Science Abhors Borders

Unlike politics, science abhors borders, so the best science is usually the result of international cooperation. Viruses don’t care about nationalism or borders. This was just as true in 1918, according to John Barry’s excellent book on the flu pandemic, which required perhaps unprecedented international cooperation between doctors and scientists.

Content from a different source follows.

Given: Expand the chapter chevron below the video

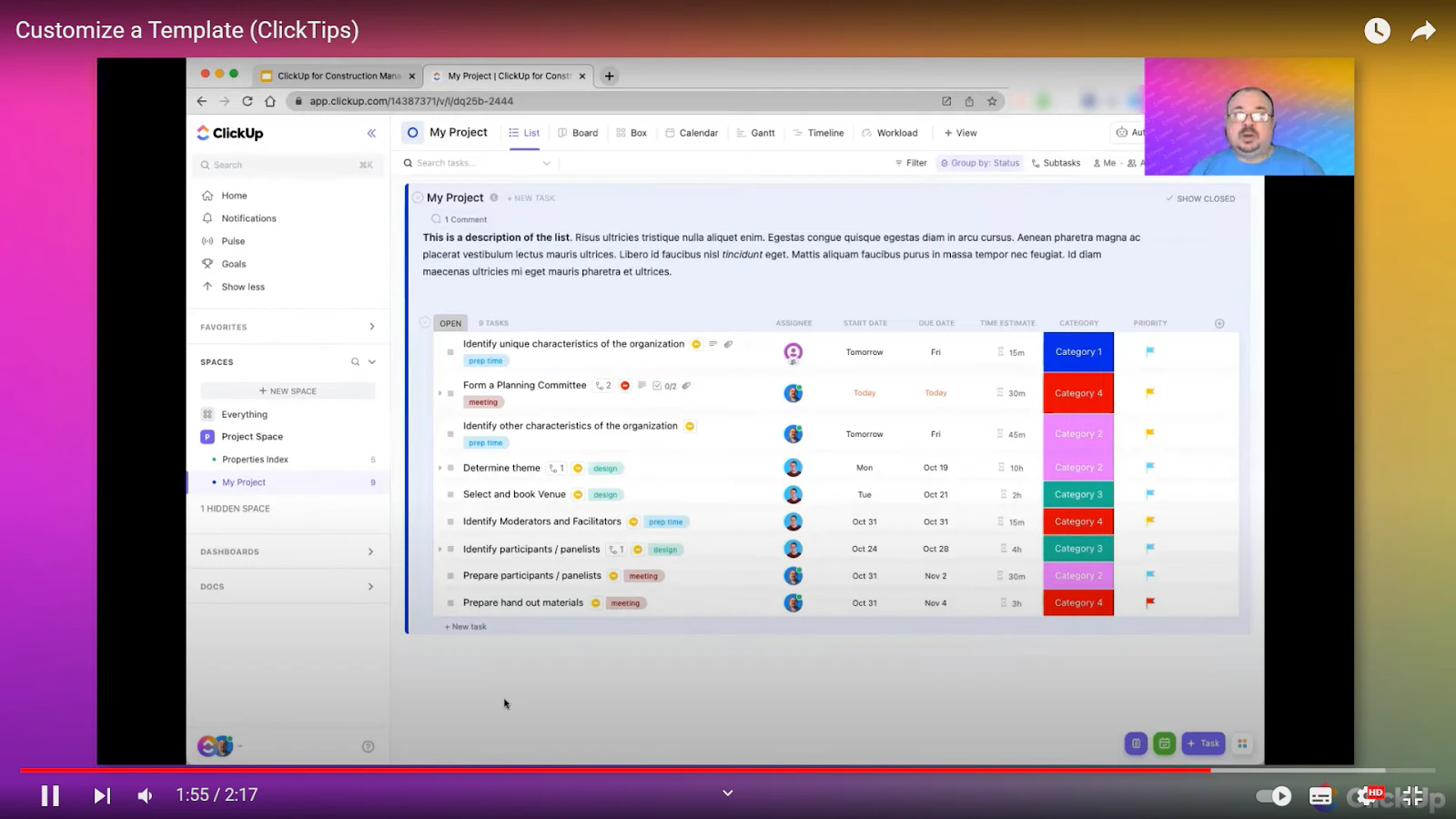Looking at the screenshot, I should pyautogui.click(x=727, y=793).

Yet vaccines have become yet another weapon in the never-ending war of nationalism against internationalism, with countries like the UK, China, Russia and the United States re-enacting the Cold War or the last Olympics in a bid to make vaccine development all about which country is “best”. But vaccines don’t develop that way — they are always the result of international collaboration by a group defined not by their place of birth or their ancestry, but by a passion for missing important family get-togethers to spend time hunched over a microscope. If there’s one thing I’ve learned from the pandemic, it’s that vaccine researchers seem to all know each other.

Vaccine nationalism, like most kinds of nationalism, seems to exist mostly in the minds of politicians. Meanwhile, the global supply chain continues to churn out PPE, test tubes, regents and other supplies at a breakneck pace and without much regard for borders. And when the vaccines finally arrive, the global economy will only be able to get back on its feet once most wells of infection are eliminated, meaning that hoarding vaccines in one country will only work if that country keeps its borders closed. Sharing the vaccine is the only way to beat the virus and vaccine nationalism is the antithesis of public health.